* EXERCISE INSTRUCTIONS *
Each entry must be duplicated precisely, with nothing left out.

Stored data
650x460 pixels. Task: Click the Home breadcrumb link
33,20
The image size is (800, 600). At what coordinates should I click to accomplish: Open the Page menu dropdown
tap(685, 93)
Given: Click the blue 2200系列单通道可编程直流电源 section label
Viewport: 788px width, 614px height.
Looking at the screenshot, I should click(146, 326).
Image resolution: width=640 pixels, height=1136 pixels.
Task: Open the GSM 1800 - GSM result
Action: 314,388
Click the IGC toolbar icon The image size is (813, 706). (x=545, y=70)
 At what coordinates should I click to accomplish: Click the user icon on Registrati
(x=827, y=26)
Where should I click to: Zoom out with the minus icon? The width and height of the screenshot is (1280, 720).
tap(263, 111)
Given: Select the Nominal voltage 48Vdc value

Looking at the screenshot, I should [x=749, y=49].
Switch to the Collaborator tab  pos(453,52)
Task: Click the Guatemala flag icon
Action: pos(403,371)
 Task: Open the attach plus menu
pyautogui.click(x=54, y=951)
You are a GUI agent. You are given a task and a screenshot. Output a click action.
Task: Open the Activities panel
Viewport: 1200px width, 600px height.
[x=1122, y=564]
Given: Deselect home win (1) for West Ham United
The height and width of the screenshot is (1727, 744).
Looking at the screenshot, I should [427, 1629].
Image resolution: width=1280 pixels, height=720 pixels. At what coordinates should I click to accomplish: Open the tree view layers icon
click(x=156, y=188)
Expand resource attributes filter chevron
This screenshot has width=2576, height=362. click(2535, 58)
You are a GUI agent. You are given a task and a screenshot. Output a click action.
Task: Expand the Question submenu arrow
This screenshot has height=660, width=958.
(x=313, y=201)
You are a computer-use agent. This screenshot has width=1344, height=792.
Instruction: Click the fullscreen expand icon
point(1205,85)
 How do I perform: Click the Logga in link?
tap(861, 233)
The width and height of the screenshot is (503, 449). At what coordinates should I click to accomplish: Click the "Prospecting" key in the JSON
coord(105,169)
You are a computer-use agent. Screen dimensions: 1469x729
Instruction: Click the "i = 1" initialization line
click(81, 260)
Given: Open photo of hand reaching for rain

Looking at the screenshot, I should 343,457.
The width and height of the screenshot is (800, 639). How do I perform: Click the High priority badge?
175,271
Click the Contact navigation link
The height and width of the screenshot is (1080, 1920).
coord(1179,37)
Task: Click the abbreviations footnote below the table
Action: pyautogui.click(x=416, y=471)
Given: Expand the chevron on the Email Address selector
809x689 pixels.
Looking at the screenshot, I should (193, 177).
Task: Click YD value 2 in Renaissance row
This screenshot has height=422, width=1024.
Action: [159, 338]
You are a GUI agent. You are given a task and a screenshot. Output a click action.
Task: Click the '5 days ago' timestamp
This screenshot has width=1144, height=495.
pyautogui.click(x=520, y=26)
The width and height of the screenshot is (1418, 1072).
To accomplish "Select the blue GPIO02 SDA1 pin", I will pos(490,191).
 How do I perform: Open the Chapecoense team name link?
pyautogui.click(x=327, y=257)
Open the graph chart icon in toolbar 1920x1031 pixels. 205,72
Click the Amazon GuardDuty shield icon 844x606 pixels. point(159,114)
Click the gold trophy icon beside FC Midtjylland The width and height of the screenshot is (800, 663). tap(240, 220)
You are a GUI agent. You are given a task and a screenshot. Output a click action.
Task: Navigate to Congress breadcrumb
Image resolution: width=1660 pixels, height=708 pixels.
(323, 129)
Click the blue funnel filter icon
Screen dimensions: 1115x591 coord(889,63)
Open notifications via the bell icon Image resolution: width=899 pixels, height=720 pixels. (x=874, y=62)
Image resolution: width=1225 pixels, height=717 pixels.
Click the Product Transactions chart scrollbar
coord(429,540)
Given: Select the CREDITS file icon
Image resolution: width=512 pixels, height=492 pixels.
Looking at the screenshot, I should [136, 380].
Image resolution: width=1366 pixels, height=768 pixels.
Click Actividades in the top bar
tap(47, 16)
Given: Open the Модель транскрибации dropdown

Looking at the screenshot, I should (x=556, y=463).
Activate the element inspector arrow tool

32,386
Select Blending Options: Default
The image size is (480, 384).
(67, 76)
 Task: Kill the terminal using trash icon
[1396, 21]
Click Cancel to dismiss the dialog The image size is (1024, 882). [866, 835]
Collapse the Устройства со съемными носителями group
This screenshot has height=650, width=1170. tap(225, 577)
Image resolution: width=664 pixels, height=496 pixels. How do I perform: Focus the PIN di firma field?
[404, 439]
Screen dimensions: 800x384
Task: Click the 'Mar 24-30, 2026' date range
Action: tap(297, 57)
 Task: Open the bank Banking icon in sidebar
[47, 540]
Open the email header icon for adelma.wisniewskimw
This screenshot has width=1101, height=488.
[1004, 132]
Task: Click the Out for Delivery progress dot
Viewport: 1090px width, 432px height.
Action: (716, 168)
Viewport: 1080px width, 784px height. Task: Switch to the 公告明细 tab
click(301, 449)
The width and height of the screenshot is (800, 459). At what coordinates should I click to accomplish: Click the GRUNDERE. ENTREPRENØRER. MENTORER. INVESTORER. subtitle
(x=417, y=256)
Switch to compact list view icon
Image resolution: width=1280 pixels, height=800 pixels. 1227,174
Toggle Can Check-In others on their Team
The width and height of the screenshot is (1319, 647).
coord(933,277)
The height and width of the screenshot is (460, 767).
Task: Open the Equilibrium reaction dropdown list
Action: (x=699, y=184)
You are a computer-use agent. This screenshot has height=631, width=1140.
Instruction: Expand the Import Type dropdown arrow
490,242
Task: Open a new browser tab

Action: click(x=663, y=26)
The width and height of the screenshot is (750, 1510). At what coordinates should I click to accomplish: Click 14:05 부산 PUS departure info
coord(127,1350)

* RESULT OF THIS TASK *
650x460 pixels. Task: Click the Home breadcrumb link
33,20
The image size is (800, 600). At what coordinates should I click to accomplish: Open the Page menu dropdown
tap(685, 93)
Given: Click the blue 2200系列单通道可编程直流电源 section label
Viewport: 788px width, 614px height.
Looking at the screenshot, I should click(146, 326).
Image resolution: width=640 pixels, height=1136 pixels.
Task: Open the GSM 1800 - GSM result
Action: 314,388
Click the IGC toolbar icon The image size is (813, 706). (x=545, y=70)
 At what coordinates should I click to accomplish: Click the user icon on Registrati
(x=827, y=26)
Where should I click to: Zoom out with the minus icon? The width and height of the screenshot is (1280, 720).
tap(263, 111)
Given: Select the Nominal voltage 48Vdc value

Looking at the screenshot, I should [x=749, y=49].
Switch to the Collaborator tab  pos(453,52)
Task: Click the Guatemala flag icon
Action: pos(403,371)
 Task: Open the attach plus menu
pyautogui.click(x=54, y=951)
You are a GUI agent. You are given a task and a screenshot. Output a click action.
Task: Open the Activities panel
Viewport: 1200px width, 600px height.
[x=1122, y=564]
Given: Deselect home win (1) for West Ham United
The height and width of the screenshot is (1727, 744).
Looking at the screenshot, I should [427, 1629].
Image resolution: width=1280 pixels, height=720 pixels. At what coordinates should I click to accomplish: Open the tree view layers icon
click(x=156, y=188)
Expand resource attributes filter chevron
This screenshot has width=2576, height=362. click(2535, 58)
You are a GUI agent. You are given a task and a screenshot. Output a click action.
Task: Expand the Question submenu arrow
This screenshot has height=660, width=958.
(x=313, y=201)
You are a computer-use agent. This screenshot has width=1344, height=792.
Instruction: Click the fullscreen expand icon
point(1205,85)
 How do I perform: Click the Logga in link?
tap(861, 233)
The width and height of the screenshot is (503, 449). At what coordinates should I click to accomplish: Click the "Prospecting" key in the JSON
coord(105,169)
You are a computer-use agent. Screen dimensions: 1469x729
Instruction: Click the "i = 1" initialization line
click(81, 260)
Given: Open photo of hand reaching for rain

Looking at the screenshot, I should 343,457.
The width and height of the screenshot is (800, 639). How do I perform: Click the High priority badge?
175,271
Click the Contact navigation link
The height and width of the screenshot is (1080, 1920).
coord(1179,37)
Task: Click the abbreviations footnote below the table
Action: pyautogui.click(x=416, y=471)
Given: Expand the chevron on the Email Address selector
809x689 pixels.
Looking at the screenshot, I should (193, 177).
Task: Click YD value 2 in Renaissance row
This screenshot has height=422, width=1024.
Action: [159, 338]
You are a GUI agent. You are given a task and a screenshot. Output a click action.
Task: Click the '5 days ago' timestamp
This screenshot has width=1144, height=495.
pyautogui.click(x=520, y=26)
The width and height of the screenshot is (1418, 1072).
To accomplish "Select the blue GPIO02 SDA1 pin", I will pos(490,191).
 How do I perform: Open the Chapecoense team name link?
pyautogui.click(x=327, y=257)
Open the graph chart icon in toolbar 1920x1031 pixels. 205,72
Click the Amazon GuardDuty shield icon 844x606 pixels. point(159,114)
Click the gold trophy icon beside FC Midtjylland The width and height of the screenshot is (800, 663). tap(240, 220)
You are a GUI agent. You are given a task and a screenshot. Output a click action.
Task: Navigate to Congress breadcrumb
Image resolution: width=1660 pixels, height=708 pixels.
(323, 129)
Click the blue funnel filter icon
Screen dimensions: 1115x591 coord(889,63)
Open notifications via the bell icon Image resolution: width=899 pixels, height=720 pixels. (x=874, y=62)
Image resolution: width=1225 pixels, height=717 pixels.
Click the Product Transactions chart scrollbar
coord(429,540)
Given: Select the CREDITS file icon
Image resolution: width=512 pixels, height=492 pixels.
Looking at the screenshot, I should [136, 380].
Image resolution: width=1366 pixels, height=768 pixels.
Click Actividades in the top bar
tap(47, 16)
Given: Open the Модель транскрибации dropdown

Looking at the screenshot, I should (x=556, y=463).
Activate the element inspector arrow tool

32,386
Select Blending Options: Default
The image size is (480, 384).
(67, 76)
 Task: Kill the terminal using trash icon
[1396, 21]
Click Cancel to dismiss the dialog The image size is (1024, 882). [866, 835]
Collapse the Устройства со съемными носителями group
This screenshot has height=650, width=1170. tap(225, 577)
Image resolution: width=664 pixels, height=496 pixels. How do I perform: Focus the PIN di firma field?
[404, 439]
Screen dimensions: 800x384
Task: Click the 'Mar 24-30, 2026' date range
Action: tap(297, 57)
 Task: Open the bank Banking icon in sidebar
[47, 540]
Open the email header icon for adelma.wisniewskimw
This screenshot has width=1101, height=488.
[1004, 132]
Task: Click the Out for Delivery progress dot
Viewport: 1090px width, 432px height.
Action: (716, 168)
Viewport: 1080px width, 784px height. Task: Switch to the 公告明细 tab
click(301, 449)
The width and height of the screenshot is (800, 459). At what coordinates should I click to accomplish: Click the GRUNDERE. ENTREPRENØRER. MENTORER. INVESTORER. subtitle
(x=417, y=256)
Switch to compact list view icon
Image resolution: width=1280 pixels, height=800 pixels. 1227,174
Toggle Can Check-In others on their Team
The width and height of the screenshot is (1319, 647).
coord(933,277)
The height and width of the screenshot is (460, 767).
Task: Open the Equilibrium reaction dropdown list
Action: (x=699, y=184)
You are a computer-use agent. This screenshot has height=631, width=1140.
Instruction: Expand the Import Type dropdown arrow
490,242
Task: Open a new browser tab

Action: click(x=663, y=26)
The width and height of the screenshot is (750, 1510). At what coordinates should I click to accomplish: Click 14:05 부산 PUS departure info
coord(127,1350)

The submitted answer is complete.